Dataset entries
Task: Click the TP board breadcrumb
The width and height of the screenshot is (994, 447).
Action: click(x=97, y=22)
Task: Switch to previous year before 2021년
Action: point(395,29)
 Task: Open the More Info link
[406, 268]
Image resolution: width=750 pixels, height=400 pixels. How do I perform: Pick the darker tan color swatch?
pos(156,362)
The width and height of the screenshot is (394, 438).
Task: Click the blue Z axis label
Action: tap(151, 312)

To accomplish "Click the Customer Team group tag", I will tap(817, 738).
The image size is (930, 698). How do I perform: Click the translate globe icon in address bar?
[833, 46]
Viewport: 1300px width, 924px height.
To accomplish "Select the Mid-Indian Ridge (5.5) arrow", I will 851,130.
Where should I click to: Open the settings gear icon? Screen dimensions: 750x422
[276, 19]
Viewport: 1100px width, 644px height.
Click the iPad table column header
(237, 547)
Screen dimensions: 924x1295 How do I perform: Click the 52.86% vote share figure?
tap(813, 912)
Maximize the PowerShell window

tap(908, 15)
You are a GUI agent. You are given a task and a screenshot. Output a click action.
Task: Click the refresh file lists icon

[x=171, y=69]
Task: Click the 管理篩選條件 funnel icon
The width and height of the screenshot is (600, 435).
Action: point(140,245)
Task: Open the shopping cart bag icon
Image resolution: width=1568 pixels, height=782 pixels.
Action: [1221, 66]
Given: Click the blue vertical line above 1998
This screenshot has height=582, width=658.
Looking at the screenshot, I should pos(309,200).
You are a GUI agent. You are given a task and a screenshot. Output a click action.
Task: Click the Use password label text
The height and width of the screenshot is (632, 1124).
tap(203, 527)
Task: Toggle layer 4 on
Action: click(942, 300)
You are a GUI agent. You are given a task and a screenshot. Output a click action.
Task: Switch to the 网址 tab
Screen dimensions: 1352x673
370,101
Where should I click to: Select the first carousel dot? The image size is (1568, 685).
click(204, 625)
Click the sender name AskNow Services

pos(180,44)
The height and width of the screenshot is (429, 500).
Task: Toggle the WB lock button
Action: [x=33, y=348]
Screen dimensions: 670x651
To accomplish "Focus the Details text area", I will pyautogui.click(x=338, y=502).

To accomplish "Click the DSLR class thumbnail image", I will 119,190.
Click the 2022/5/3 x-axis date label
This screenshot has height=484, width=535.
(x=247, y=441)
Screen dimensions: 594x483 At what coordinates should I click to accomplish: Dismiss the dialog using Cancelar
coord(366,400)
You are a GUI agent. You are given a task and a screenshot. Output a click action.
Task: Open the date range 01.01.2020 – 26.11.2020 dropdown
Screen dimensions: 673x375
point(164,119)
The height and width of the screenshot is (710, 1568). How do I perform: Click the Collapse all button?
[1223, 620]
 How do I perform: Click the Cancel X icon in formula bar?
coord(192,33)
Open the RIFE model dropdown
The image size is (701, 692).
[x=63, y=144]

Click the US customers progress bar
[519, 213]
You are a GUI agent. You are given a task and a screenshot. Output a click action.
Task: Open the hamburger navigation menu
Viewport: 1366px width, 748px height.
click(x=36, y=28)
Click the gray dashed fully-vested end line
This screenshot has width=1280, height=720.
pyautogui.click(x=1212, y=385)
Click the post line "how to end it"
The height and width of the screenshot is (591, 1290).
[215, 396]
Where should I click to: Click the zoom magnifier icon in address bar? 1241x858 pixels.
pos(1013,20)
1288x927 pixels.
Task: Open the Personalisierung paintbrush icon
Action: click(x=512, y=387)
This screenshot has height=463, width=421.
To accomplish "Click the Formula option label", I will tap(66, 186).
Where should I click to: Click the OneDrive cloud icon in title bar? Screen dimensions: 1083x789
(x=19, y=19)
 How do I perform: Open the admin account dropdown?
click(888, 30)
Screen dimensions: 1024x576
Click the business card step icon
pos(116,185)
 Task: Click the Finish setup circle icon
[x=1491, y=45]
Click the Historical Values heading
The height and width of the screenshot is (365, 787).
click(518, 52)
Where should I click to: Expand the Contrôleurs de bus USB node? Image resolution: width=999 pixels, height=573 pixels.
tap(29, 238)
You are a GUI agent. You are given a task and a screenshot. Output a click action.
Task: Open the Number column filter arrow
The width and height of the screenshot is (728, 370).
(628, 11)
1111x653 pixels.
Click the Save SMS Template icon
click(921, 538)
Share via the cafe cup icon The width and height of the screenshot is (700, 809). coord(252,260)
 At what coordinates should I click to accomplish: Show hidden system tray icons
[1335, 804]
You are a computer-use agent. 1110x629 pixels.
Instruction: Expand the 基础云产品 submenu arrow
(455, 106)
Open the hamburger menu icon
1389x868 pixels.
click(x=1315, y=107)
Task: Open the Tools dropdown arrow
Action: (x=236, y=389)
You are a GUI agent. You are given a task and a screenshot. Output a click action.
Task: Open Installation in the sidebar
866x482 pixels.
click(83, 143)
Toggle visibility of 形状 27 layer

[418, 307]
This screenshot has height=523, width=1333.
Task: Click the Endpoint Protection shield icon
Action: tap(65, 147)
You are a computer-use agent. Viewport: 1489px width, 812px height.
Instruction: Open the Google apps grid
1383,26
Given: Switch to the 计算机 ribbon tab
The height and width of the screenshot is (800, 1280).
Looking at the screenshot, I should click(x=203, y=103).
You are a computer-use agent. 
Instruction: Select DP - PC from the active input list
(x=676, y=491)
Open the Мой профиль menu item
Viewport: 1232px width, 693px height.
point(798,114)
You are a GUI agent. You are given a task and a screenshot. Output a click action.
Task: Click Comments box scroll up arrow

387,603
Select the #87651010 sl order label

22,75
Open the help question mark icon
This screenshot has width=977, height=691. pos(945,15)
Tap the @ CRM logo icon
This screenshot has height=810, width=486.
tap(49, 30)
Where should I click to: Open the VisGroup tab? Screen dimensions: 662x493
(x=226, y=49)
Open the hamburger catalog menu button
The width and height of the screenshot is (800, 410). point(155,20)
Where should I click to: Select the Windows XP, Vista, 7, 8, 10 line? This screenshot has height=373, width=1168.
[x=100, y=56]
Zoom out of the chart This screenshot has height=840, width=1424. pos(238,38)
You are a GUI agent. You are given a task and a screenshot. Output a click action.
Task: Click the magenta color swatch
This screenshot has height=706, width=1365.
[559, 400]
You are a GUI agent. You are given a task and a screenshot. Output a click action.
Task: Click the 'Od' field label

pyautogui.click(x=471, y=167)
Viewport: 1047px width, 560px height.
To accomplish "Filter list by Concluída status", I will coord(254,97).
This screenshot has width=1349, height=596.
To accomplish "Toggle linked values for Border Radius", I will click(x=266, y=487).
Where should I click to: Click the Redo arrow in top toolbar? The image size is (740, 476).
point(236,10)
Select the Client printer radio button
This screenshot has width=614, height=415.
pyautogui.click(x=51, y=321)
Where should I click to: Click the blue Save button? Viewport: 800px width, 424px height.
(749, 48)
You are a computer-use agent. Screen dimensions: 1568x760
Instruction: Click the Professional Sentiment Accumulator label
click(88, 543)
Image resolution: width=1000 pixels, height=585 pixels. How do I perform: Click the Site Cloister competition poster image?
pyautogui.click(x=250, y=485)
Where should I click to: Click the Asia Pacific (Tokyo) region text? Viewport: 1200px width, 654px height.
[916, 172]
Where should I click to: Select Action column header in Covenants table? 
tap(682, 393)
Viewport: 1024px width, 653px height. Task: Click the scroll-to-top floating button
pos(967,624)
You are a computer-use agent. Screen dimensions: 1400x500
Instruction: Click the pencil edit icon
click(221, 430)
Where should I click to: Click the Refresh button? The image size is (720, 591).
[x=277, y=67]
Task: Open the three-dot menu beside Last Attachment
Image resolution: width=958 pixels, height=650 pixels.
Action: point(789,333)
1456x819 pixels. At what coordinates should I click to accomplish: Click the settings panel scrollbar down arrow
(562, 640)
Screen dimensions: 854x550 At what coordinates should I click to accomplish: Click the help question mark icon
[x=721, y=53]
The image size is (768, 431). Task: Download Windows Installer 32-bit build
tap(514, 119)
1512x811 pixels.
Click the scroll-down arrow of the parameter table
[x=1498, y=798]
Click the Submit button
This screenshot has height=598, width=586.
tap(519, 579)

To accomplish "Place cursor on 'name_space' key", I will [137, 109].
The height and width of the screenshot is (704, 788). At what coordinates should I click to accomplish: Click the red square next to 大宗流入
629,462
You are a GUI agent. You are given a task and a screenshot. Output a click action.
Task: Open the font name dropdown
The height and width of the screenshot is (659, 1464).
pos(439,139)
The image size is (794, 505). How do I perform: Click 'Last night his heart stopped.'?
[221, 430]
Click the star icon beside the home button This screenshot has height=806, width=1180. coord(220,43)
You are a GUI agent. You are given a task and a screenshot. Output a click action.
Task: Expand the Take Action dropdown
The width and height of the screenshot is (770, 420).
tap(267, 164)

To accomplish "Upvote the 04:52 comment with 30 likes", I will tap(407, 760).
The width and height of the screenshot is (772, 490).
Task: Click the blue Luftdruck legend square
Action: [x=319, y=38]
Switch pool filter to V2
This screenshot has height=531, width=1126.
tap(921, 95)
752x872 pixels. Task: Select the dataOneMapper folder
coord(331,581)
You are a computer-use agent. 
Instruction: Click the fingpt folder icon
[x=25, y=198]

The problem: Your response should be the lines of the entries above that include the string "computer".

Task response:
You are a computer-use agent. 1110x629 pixels.
You are a computer-use agent. Viewport: 1489px width, 812px height.
You are a computer-use agent. 
You are a computer-use agent. Screen dimensions: 1568x760
You are a computer-use agent. Screen dimensions: 1400x500
You are a computer-use agent. 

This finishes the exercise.